— 任务要求 —
请把下方文章中以“令图的连通矩阵为”开头的段落改写成简短的要点列表，并保留其主要事实。

令图的连通矩阵为 \(M,M^0=I\) 为单位矩阵. 要知道图的连通性, 只需要计算 \(M_a = M^0+M^1+...+M^{n-1}\), 其中 \(n\) 是节点个数. \(M_a\)中第\(i\)行第 \(j\) 列元素为 0 的话, 就表示从节点\(i\)到节点 \(j\) 不可达.

1. 适用于有向图. 反正无向图是有向图的特殊形式.

2. 0 次方的时候是单位矩阵.

3. 为每一个方法写一个独立的测试方法. 测试代码有时比正常使用的代码更多.

4. 第一个测试用例是无向图, 第二个是有向图. 可以看到, 后者从节点 1 不能到达节点 0.

5. Matrix 基础代码准备好之后, 其它的算法真的很方便. 后面会进一步体会到其威力.

二、具体过程

1. 原理

\(M_a = M^0+M^1+...+M^{n-1}\) 乍一看摸不着头脑. 这时候不妨把\(M^2\)拆开来看看.

对图中只有三个节点的矩阵来说 \[ M^{2}_{ij} = M_{i1} \times M_{1j} + M_{i2} \times M_{2j} + M_{i3} \times M_{3j} \]

下标表示某节点到某节点, 矩阵中的值若大于 0 则表示可两点可达 如 \(M_{21}\) 为大于 1 的值则表示 2 节点到 1 节点可达.

而 $M^2 M^3 M^4 $ ... 这些的指数就表示需要经过 1 2 3 ... 个节点使得两节点连接.

2. 具体代码

package datastructure.graph;

import matrix.IntMatrix;

/**
 * Directed graph. Note that undirected graphs are a special case of directed
 * graphs.
 * 
 * @author ShiHuai Wen shihuaiwen@outlook.com.
 */
public class Graph {
	/**
	 * The connectivity matrix.
	 */
	IntMatrix connectivityMatrix;

	/**
	 *********************
	 * The first constructor.
	 * 
	 * @param paraNumNodes The number of nodes in the graph.
	 *********************
	 */
	public Graph(int paraNumNodes) {
		connectivityMatrix = new IntMatrix(paraNumNodes, paraNumNodes);
	}// Of the first constructor

	/**
	 *********************
	 * The second constructor.
	 * 
	 * @param paraMatrix The data matrix.
	 *********************
	 */
	public Graph(int[][] paraMatrix) {
		connectivityMatrix = new IntMatrix(paraMatrix);
	}// Of the second constructor

	/**
	 *********************
	 * Overrides the method claimed in Object, the superclass of any class.

— 源数据 —
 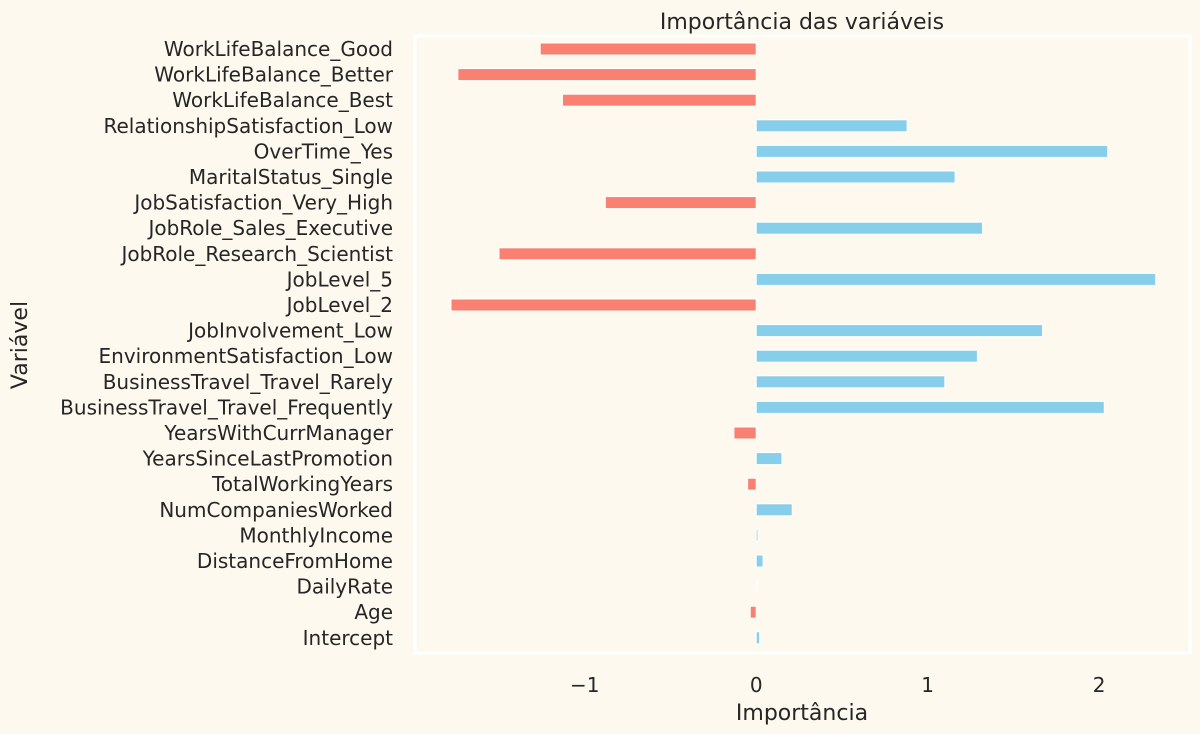 What do you see at coordinates (866, 356) in the screenshot?
I see `bar-EnvironmentSatisfaction_Low` at bounding box center [866, 356].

— 参考答案 —
- 设图的连通矩阵为 M，M⁰ = I 为单位矩阵。
- 判断图的连通性只需计算 M_a = M⁰ + M¹ + … + Mⁿ⁻¹，其中 n 为节点个数。
- 若 M_a 第 i 行第 j 列的元素为 0，则从节点 i 无法到达节点 j。